= Alex Budman =

American musician

Alexander Budman (born February 15, 1973) is a multi-instrumentalist, composer and arranger from Sacramento, California, United States. Alex lived in the San Francisco Bay Area from 1995-2005 and was best known there for leading the Contemporary Jazz Orchestra. He has lived in Los Angeles since 2005, playing mostly jazz and popular music. He plays the saxophone, clarinet, flute, keyboard and bass.

==Albums as a leader==
- From There to Here - Budman/Levy Orchestra
- Instruments of Mass Pleasure - Contemporary Jazz Orchestra
- Monday in the City - Contemporary Jazz Orchestra

==Discography==
Alex has recorded on hundreds of albums, television shows, and movies.
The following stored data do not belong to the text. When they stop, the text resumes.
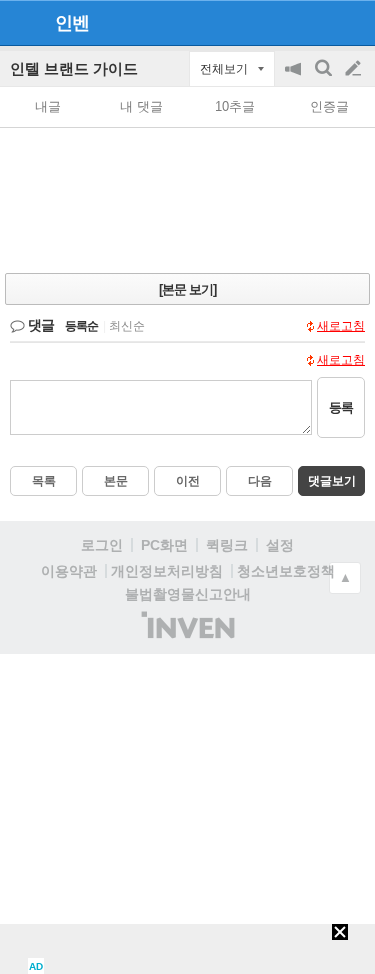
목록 (44, 481)
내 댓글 (141, 106)
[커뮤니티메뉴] (21, 22)
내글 (48, 106)
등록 (341, 407)
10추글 (235, 106)
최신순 (127, 326)
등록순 (81, 326)
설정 (280, 545)
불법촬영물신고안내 (188, 594)
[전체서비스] (351, 22)
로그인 (102, 545)
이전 (188, 481)
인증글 (329, 106)
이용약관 (69, 571)
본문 (116, 481)
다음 (260, 481)
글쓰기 (355, 69)
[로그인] (315, 22)
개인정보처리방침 (167, 571)
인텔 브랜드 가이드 (74, 68)
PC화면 (164, 545)
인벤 (72, 23)
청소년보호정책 (286, 571)
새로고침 (341, 326)
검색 (325, 78)
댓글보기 (332, 481)
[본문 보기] (187, 289)
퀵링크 (227, 545)
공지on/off (295, 78)
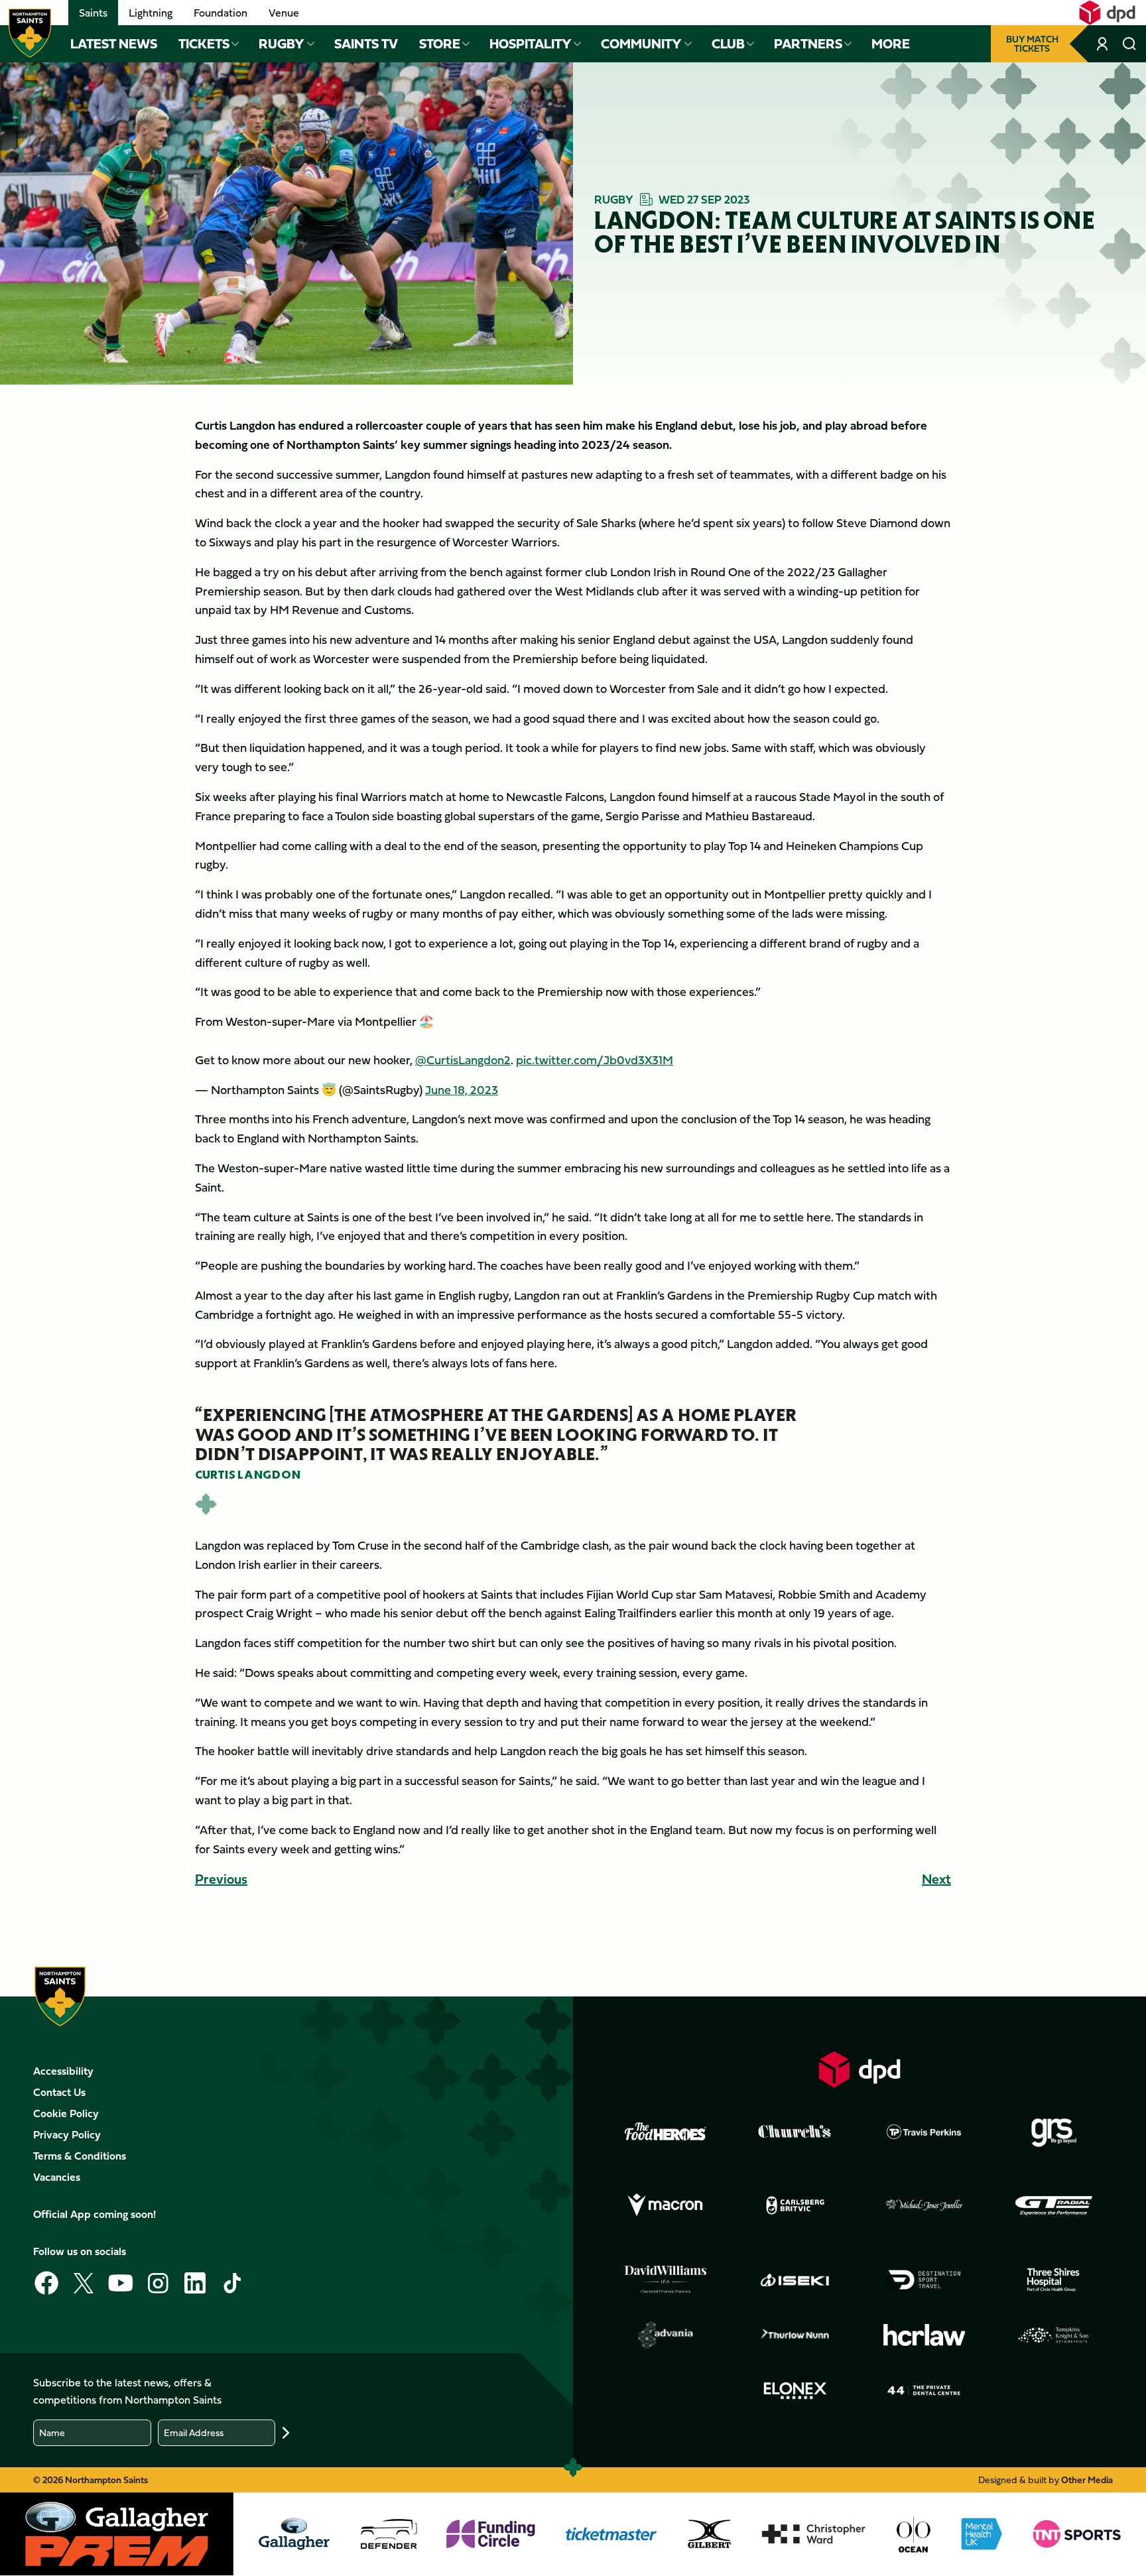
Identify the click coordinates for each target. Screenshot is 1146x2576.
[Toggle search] (1129, 43)
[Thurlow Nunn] (795, 2335)
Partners (808, 44)
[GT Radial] (1054, 2205)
Album credits include these artists:

D'Angelo, Seal, Robbie Williams, Elvis Costello and the Roots, Leslie Odom Jr, Clare Fischer, Rafael Saadiq, The Game, Pink Martini, John Beasley's MONKestra, Glee, Joy Oladokun, Creed Bratton, Spencer Day, Sam Phillips, Mavis Staples, Susan Tedeschi, Suzie McNeil, Leftover Cuties, Busta Rhymes, Richard Cheese, The Velvet Teen.